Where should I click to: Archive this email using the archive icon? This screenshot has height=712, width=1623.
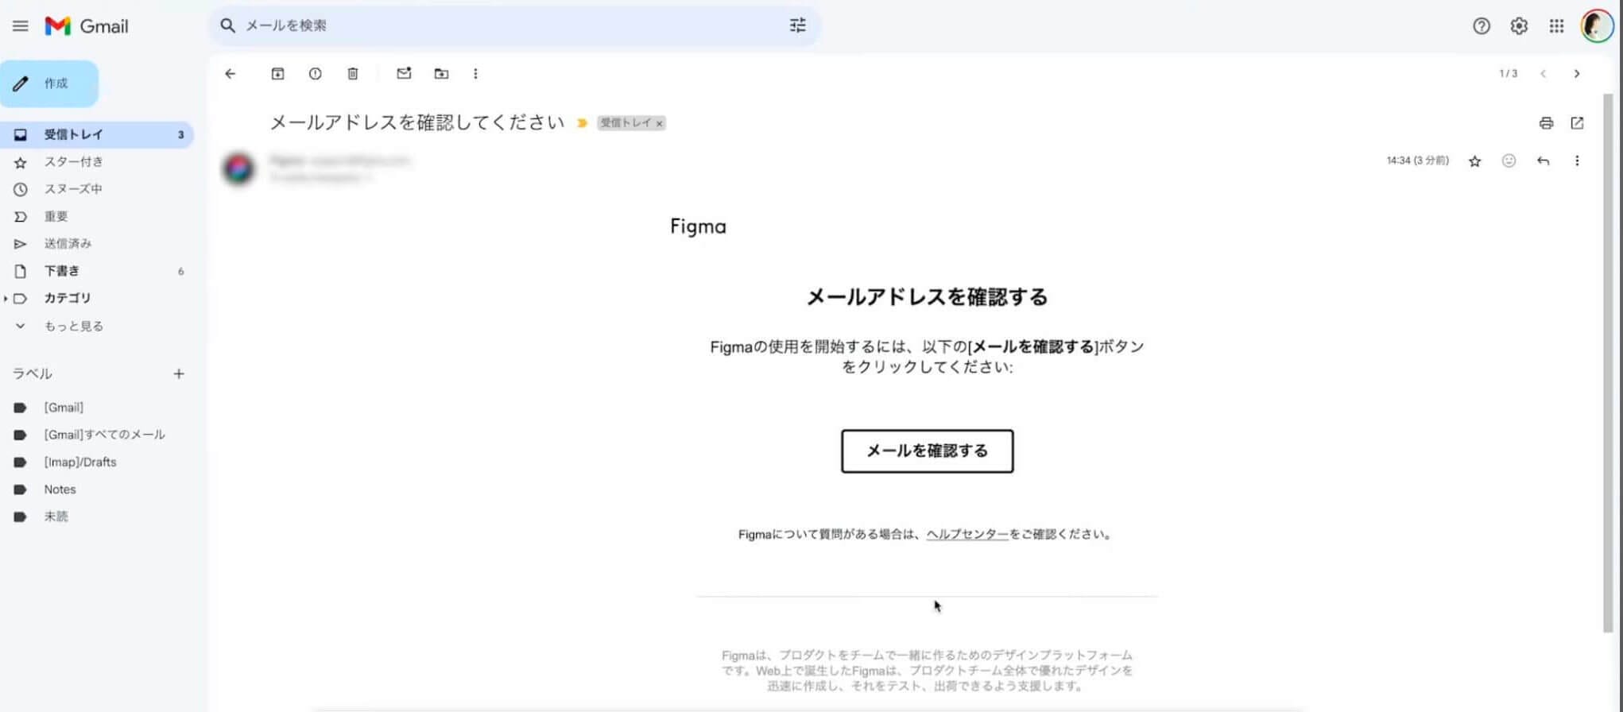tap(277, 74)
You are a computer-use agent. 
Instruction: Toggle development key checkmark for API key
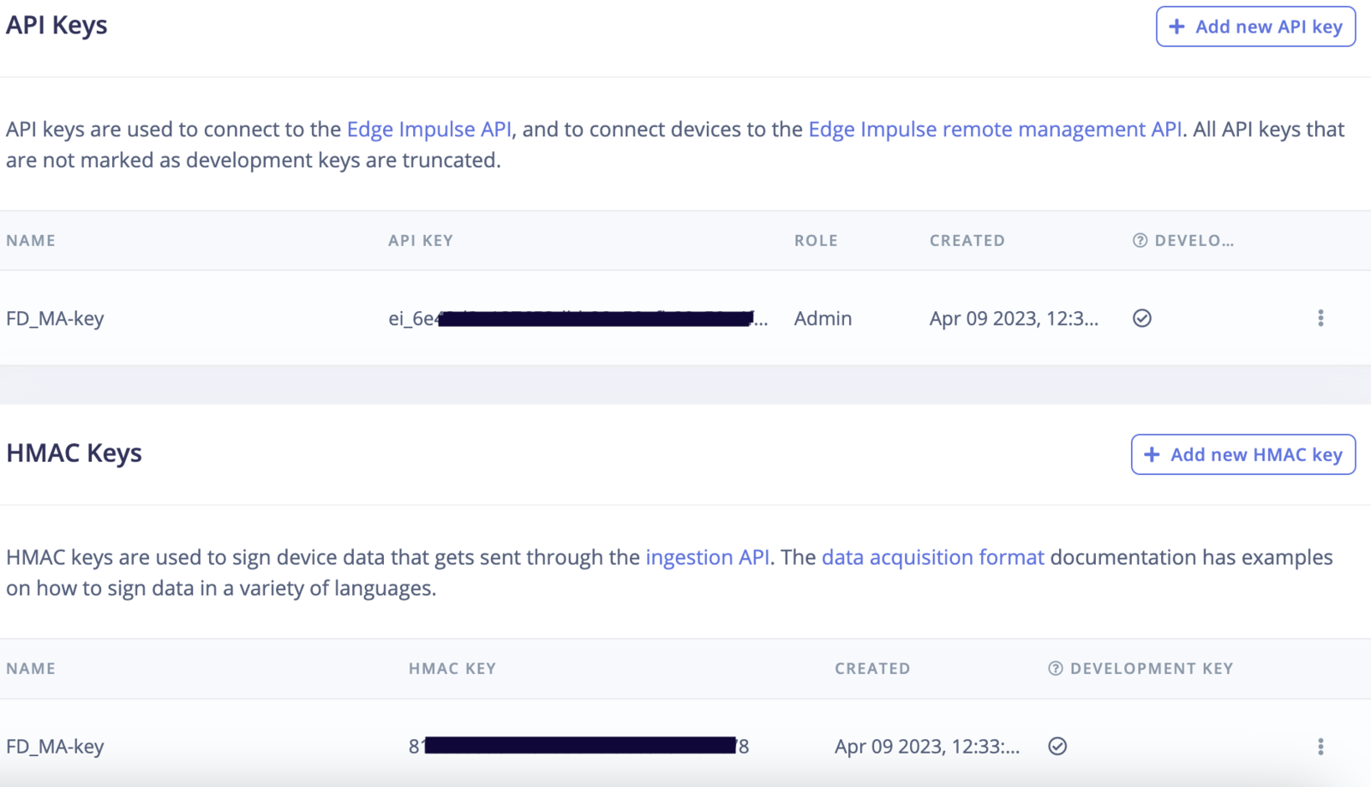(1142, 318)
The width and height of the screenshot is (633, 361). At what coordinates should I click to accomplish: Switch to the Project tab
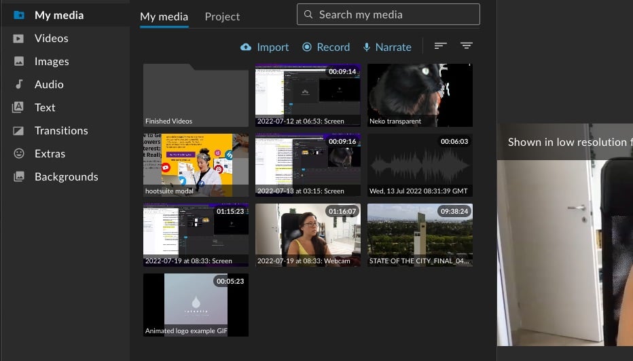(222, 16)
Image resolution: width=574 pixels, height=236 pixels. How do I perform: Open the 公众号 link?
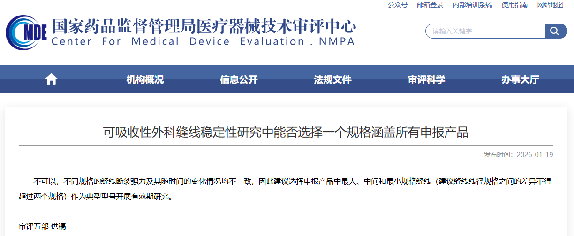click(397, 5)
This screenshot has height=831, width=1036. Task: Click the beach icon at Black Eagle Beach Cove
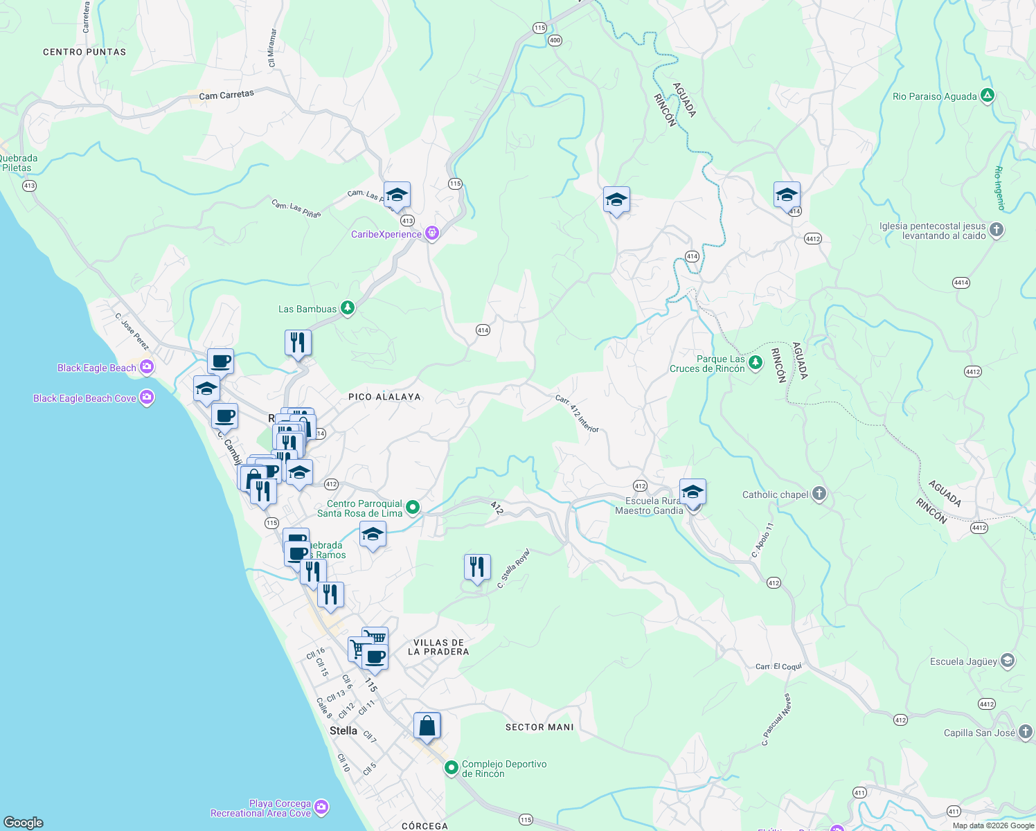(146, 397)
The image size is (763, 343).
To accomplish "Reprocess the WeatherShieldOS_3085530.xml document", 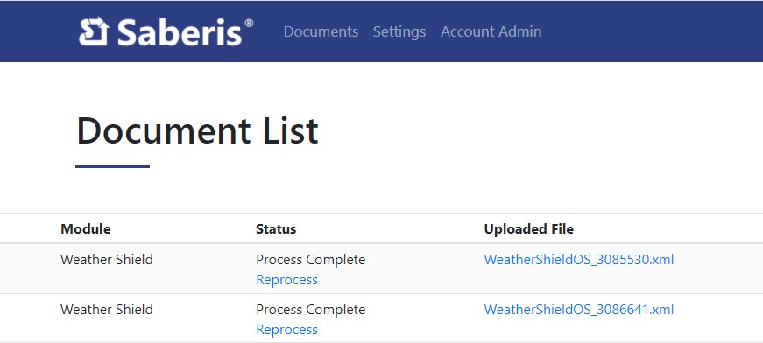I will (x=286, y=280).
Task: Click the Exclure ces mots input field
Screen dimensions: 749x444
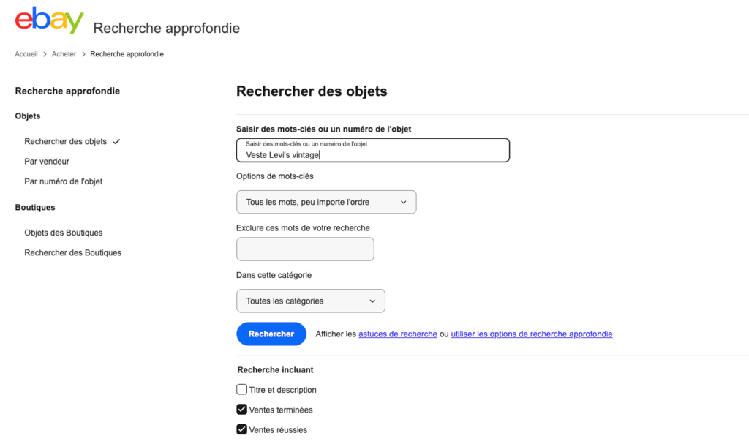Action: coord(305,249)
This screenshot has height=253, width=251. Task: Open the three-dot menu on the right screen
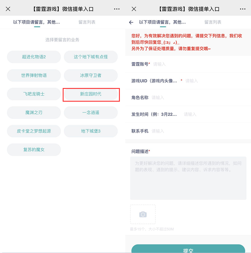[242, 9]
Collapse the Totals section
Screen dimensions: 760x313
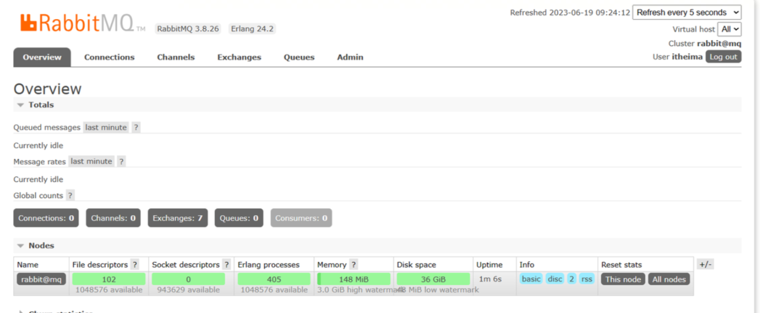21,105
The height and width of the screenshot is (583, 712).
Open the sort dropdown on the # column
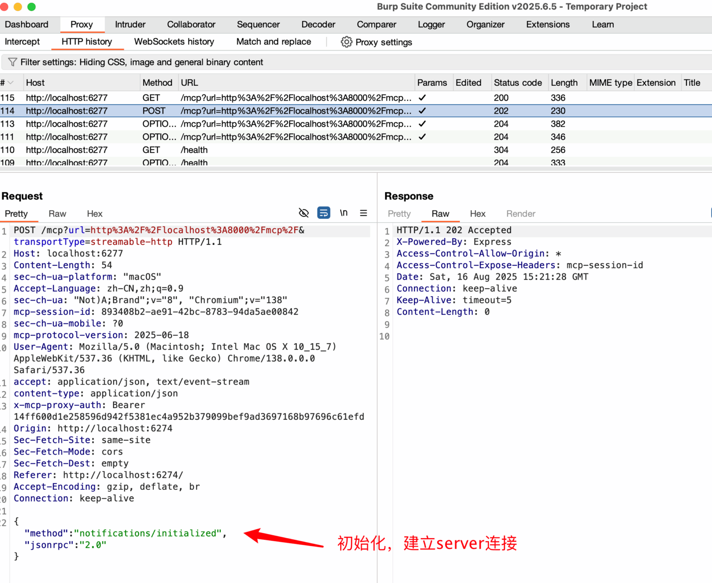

_ _ _ _ _

Your copy should hold only the lines from the one containing "This screenshot has height=253, width=251." through the last line of the listing, both included, retyped exactly and free of pictures.

This screenshot has height=253, width=251. Task: Open the three-dot menu on the right screen
[242, 9]
Collapse the Totals section
Screen dimensions: 760x313
21,105
The height and width of the screenshot is (583, 712).
Open the sort dropdown on the # column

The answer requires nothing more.